*WHAT IS EXPECTED*
Wherever the string "info" shows up in the material below, copy that line.

######

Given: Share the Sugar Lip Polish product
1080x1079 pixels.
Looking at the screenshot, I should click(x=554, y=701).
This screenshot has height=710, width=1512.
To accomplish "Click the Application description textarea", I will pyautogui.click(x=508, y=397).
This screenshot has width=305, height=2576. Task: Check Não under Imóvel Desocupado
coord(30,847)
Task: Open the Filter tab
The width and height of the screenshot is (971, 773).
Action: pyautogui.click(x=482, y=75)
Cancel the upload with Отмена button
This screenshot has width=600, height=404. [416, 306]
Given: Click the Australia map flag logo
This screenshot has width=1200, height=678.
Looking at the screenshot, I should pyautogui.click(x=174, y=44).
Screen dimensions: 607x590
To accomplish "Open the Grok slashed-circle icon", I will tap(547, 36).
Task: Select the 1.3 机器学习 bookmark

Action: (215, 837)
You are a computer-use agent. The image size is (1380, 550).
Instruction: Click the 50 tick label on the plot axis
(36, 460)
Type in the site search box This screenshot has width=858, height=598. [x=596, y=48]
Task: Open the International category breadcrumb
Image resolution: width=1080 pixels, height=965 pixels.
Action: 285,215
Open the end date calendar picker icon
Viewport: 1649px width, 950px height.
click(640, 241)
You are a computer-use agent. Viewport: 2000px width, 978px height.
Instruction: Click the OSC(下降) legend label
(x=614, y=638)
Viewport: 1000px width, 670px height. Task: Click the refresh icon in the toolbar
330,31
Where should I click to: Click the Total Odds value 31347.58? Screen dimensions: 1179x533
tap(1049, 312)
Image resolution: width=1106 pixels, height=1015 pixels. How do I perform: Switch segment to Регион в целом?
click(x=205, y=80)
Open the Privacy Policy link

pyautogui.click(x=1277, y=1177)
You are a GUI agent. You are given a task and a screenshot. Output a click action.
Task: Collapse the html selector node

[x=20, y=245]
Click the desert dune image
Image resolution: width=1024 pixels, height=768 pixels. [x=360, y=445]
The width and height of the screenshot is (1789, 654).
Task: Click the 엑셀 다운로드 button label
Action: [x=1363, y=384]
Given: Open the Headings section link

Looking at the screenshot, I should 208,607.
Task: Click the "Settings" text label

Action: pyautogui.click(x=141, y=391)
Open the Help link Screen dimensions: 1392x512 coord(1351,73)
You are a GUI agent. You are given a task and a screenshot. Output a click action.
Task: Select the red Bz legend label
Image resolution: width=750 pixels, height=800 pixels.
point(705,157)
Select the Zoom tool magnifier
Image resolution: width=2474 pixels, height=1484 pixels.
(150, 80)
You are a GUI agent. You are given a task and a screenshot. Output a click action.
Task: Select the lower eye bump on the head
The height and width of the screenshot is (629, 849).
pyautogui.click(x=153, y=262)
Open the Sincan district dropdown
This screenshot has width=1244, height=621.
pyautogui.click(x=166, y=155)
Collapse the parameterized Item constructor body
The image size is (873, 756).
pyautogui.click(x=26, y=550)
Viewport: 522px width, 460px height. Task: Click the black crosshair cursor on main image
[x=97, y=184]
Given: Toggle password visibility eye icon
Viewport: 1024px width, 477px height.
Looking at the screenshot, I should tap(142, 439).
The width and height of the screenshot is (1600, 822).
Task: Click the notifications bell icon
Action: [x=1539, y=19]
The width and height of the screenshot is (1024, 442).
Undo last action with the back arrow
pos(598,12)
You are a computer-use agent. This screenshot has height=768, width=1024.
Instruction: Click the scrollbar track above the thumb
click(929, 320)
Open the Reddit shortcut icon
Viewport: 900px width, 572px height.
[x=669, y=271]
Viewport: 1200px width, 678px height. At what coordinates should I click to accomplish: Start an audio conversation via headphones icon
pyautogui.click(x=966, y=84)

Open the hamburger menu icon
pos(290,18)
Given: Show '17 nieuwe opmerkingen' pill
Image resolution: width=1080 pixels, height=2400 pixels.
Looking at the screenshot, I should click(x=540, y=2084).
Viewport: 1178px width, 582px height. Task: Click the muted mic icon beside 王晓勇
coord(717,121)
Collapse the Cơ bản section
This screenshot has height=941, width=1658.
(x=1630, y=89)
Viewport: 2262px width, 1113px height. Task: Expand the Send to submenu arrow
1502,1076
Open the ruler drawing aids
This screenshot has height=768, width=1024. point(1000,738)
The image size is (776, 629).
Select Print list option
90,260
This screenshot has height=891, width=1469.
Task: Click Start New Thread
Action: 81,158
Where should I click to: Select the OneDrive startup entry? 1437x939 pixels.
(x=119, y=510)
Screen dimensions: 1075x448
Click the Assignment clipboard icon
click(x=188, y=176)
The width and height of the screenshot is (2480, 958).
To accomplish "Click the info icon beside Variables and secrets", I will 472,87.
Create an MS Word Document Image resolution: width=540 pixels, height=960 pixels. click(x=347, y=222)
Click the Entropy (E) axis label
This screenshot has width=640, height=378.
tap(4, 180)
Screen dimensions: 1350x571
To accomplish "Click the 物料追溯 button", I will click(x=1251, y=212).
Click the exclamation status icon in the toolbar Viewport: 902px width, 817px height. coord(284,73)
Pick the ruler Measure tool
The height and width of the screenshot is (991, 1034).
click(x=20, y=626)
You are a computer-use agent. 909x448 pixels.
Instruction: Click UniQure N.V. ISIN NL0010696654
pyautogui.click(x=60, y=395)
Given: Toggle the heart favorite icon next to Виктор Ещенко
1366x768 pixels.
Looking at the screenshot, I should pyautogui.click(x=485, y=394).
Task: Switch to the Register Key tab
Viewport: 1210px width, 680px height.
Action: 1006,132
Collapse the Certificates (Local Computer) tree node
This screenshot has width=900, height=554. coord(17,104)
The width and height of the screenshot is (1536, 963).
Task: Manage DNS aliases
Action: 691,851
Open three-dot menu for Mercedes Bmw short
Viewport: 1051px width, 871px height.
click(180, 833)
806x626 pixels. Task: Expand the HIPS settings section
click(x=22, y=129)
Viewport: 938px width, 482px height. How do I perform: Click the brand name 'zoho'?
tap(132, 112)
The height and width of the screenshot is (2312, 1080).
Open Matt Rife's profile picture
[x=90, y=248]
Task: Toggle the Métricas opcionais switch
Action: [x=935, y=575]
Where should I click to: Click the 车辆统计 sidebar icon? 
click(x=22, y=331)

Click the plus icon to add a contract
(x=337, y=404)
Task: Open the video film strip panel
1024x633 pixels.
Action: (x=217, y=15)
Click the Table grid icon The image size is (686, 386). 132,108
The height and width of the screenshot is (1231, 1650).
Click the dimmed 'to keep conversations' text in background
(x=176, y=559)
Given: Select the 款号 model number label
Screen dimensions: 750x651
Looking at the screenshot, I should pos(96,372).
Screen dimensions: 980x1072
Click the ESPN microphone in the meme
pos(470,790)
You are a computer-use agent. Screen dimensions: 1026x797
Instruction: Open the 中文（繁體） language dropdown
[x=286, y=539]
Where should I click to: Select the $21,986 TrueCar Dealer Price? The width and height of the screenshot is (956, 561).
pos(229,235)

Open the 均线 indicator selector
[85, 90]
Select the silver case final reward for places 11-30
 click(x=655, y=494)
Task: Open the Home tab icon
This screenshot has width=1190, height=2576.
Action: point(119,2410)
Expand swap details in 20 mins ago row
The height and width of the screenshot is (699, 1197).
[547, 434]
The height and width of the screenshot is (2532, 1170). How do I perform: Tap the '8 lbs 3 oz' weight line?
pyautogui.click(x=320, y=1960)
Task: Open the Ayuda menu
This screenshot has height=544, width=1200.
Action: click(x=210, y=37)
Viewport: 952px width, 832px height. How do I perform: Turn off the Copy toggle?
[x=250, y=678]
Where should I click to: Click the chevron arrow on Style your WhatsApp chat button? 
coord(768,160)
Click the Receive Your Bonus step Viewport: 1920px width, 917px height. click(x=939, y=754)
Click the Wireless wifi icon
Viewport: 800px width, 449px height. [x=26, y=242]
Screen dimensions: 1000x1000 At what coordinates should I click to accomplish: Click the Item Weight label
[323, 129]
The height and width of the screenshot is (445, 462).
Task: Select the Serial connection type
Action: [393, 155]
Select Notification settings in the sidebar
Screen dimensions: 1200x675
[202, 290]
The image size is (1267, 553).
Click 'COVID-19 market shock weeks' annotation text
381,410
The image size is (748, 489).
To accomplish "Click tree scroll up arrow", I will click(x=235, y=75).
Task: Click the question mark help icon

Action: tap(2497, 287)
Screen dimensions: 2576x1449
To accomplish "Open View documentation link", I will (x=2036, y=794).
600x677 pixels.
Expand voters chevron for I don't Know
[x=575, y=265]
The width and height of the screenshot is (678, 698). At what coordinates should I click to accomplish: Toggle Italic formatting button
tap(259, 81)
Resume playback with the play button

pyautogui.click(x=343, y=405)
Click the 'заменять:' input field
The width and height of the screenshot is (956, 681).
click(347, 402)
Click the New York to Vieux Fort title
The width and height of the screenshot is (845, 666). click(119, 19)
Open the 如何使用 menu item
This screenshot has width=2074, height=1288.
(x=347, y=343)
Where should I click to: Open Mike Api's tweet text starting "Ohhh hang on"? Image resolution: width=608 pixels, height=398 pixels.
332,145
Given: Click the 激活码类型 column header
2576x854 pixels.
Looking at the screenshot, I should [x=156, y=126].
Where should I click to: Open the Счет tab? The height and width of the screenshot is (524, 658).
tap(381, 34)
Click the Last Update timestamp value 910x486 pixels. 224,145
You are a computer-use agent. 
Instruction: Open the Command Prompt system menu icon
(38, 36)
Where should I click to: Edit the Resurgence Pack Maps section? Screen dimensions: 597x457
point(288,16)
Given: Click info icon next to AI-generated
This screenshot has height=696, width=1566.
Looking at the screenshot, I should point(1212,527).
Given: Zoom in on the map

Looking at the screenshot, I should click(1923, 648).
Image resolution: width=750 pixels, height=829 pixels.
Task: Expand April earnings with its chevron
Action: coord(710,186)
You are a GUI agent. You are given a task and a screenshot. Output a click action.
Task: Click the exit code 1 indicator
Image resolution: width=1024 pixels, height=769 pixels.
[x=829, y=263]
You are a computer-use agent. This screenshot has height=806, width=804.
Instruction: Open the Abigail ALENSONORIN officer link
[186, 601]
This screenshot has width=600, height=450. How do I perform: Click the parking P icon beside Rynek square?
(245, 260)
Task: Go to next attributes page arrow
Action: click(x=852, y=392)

######

*SOLUTION*
To accomplish "Click the info icon beside Variables and secrets", I will 472,87.
Given: Click info icon next to AI-generated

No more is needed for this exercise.